A space-based interceptor is essentially an orbital missile launcher with the speed and range to strike an ICBM outside the atmosphere. Reagan's version was called the Brilliant Pebbles program.
The move to boost defenses comes amid increased focus on the threats posed by near-peer challengers. China has rapidly expanded its nuclear arsenal in recent years.
"Ostensibly, the [executive order] is saying we need to be more attentive to Russia and China," Karako said, "and I would think that's the right answer." As for whether this plan will sufficiently address the challenges the US faces, he said we'll have to wait and see.
Reignited classic debates
The aim of the "Iron Dome for America" program is to shield the US from attack while preserving its second-strike capability, where the US preserves enough nuclear force after an attack to deter an enemy from striking in the first place. In that sense, the shield and traditional deterrence would theoretically work together.
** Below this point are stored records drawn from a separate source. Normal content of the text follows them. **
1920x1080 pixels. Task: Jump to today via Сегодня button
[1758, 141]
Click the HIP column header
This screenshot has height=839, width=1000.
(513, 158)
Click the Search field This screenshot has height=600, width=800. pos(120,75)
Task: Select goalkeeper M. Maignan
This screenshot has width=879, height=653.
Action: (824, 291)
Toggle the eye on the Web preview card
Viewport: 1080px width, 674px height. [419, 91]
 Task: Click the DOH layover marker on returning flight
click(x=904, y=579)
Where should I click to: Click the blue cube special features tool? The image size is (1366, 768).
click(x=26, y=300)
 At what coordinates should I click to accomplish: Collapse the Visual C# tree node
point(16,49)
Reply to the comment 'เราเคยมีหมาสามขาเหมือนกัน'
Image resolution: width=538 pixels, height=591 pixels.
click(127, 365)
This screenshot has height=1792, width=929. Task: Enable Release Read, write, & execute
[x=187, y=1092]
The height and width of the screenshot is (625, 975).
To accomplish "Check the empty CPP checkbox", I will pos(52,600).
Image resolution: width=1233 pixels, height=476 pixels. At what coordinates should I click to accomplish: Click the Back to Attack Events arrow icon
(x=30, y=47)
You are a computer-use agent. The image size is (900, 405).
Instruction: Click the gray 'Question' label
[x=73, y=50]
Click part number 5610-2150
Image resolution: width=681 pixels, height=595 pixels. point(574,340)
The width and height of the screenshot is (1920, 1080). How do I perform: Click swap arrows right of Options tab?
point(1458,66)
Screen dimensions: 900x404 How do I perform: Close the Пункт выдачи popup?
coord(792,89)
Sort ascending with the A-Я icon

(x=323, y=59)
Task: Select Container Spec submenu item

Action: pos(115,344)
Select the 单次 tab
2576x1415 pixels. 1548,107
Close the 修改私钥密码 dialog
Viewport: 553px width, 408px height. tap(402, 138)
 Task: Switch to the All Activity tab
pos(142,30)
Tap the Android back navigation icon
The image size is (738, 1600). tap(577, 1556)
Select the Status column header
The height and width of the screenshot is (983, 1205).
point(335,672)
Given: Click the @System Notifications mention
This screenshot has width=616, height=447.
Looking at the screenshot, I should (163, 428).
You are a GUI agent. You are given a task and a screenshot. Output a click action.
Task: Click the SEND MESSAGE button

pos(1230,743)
Hans Kristensen, a nuclear weapons expert with the Federation of American Scientists, called Trump's plan "SDI v2," characterizing the vision as "a mix of existing capabilities, emerging ones, and pipe dreams."
Ankit Panda, a nuclear policy expert at the Carnegie Endowment for International Peace, said that the goal of making the continental US invulnerable to missile attacks "remains a mirage and a path to endless spending and arms racing." He added that "cheaper launch costs and new interceptor tech won't change this."
An A-10 ground-attack aircraft flies over the Ohio-class ballistic missile submarine USS Nebraska.U.S. Navy photo by Mass Communication Specialist 2nd Class Gwendelyn Ohrazda/Released
This is why the US relies on diplomacy and deterrence to ensure security, he said. Arms control is a much cheaper route to safety, with rigorous verification processes in place. Trump recently said that he would like to see the mutual reduction and even elimination of nuclear weapons through negotiations.
Nuclear missile defense is exceptionally difficult and will likely remain so, even with a working missile shield. CSIS's Karako said that if Russia woke up and chose to lob 1,000 warheads at the US, the shield would be insufficient. But, he argued, stronger defenses raise the threshold for an attack, boosting deterrence against the possibility of a limited or coercive strike.
Other experts, such as Hudson Institute's Rebeccah Heinrichs and retired Gen. John Hyten, former vice chairman of the Joint Chiefs of Staff, have made similar points, suggesting that the US should "deploy additional missile defense capabilities" to "deter both Russia and China from considering such an attack, by increasing their uncertainty over whether it would succeed."
The arms control community holds the view that better shields only drive adversaries to build better spears. To that point, Russian President Vladimir Putin has repeatedly highlighted the ability of his newest weapons to evade existing missile-defense systems, suggesting that may have been a motivation. Others, however, argue that US rivals and foes will build the tools to challenge US power regardless of what defenses America fields.